- READING PASSAGE -
[start]
The 'Stretch 4s' of the '90s speak on today's perimeter-oriented big men

Stephen Dunn/Getty Images Sport

It's common to see big men shooting perimeter jumpers in today's NBA, but that wasn't the case 20 years ago. We spoke to some of the pioneers of the "Stretch 4" position that paved the way for today's shooting big men.

Cliff Robinson is one of only three NBA players 6'10 or taller with more than 1,200 three-pointers made in his career. But don't call him a stretch four.

Robinson, who played 18 NBA seasons, used his shooting range as a tool to earn minutes in a crowded rotation early in his career, but he never saw himself as strictly a specialist.

"I also scored almost 20,000 points in my career, and that wasn't just from shooting three-pointers," Robinson said.

Entering the league as a young player on a championship-contending Portland Trail Blazers team, Robinson needed to be versatile to break into a rotation that included established NBA players like Clyde Drexler, Terry Porter, Jerome Kersey, Buck Williams and others. But the foundation of his success was his sweet perimeter jumper and, unlike many big men in his era, he wasn't afraid to show that off.

"For me, I always worked on that shot and had the confidence to take it if I was open," Robinson said. "A lot of times, you see big guys who work on the shot and who can make it in practice, but they don't have the confidence to take them in games. I always felt like if I'm going to work on this, I'm going to have the confidence to take it."

Robinson was simply trying to differentiate himself enough to earn minutes as a young player in a deep rotation. What he and other shooting bigs of his era were really doing was revolutionizing how NBA basketball is played.
[end]
- EXERCISE DETAILS -
According to the article on the stretch fours of the '90s, how many NBA seasons did Cliff Robinson play?

- STORED DATA -
[start]
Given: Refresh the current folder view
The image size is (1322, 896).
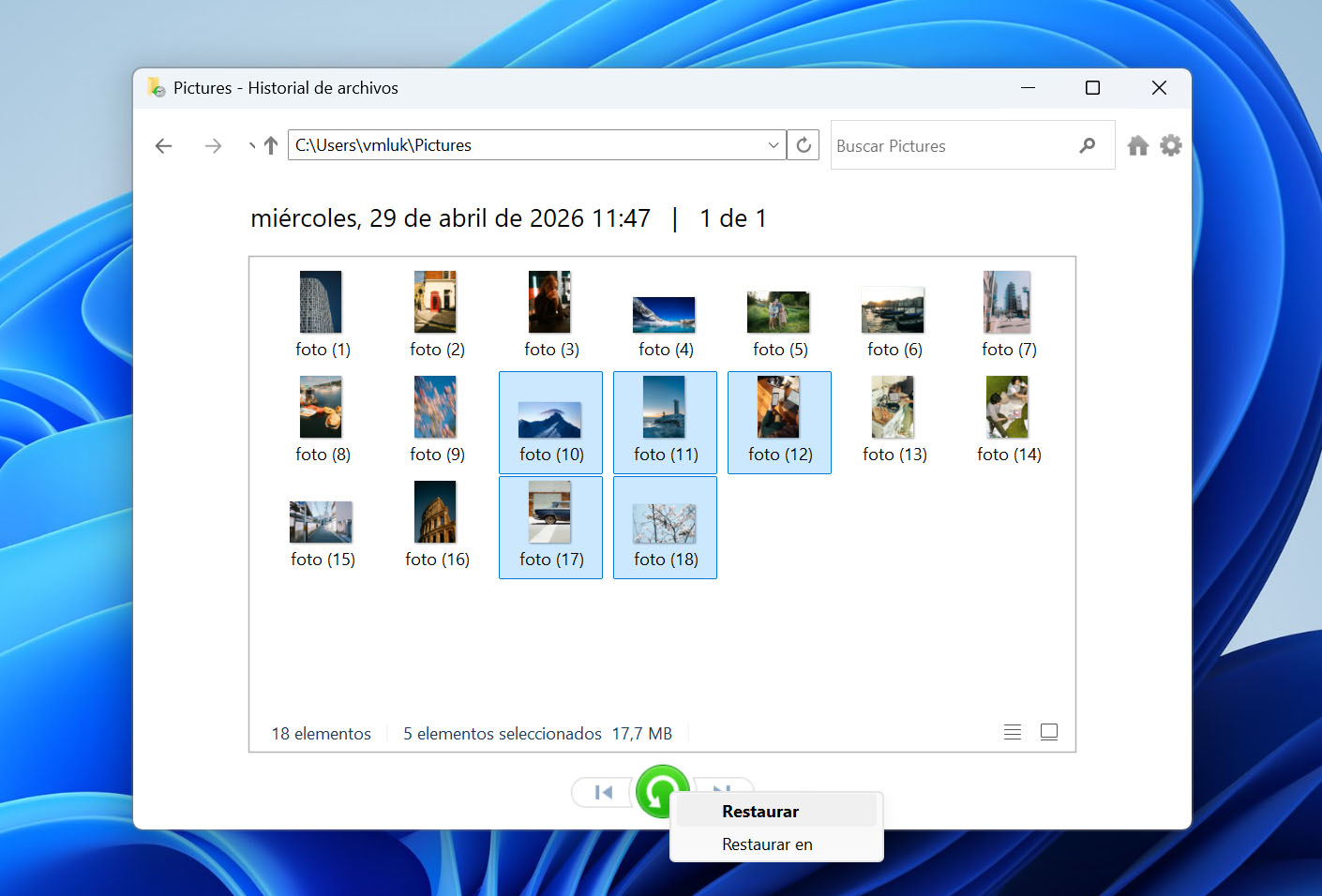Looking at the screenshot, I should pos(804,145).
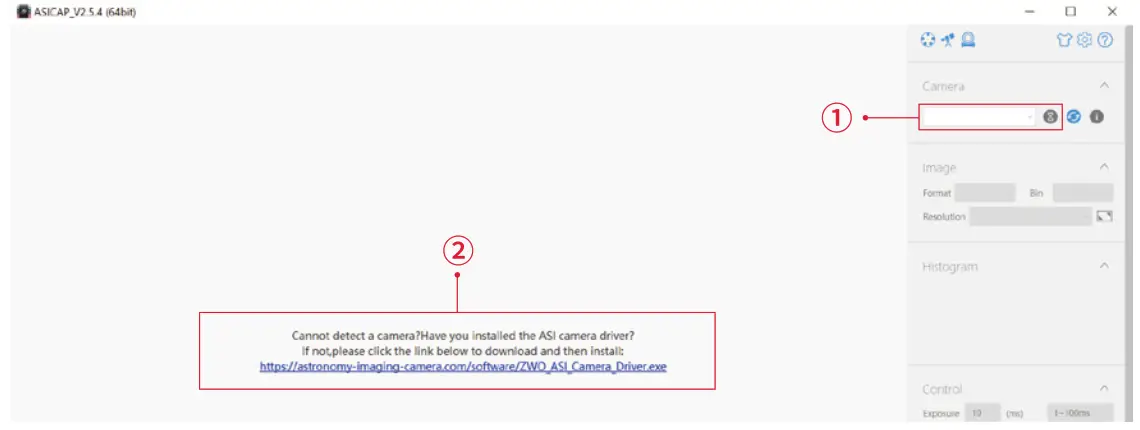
[end]
- TASK RESULT -
18 seasons.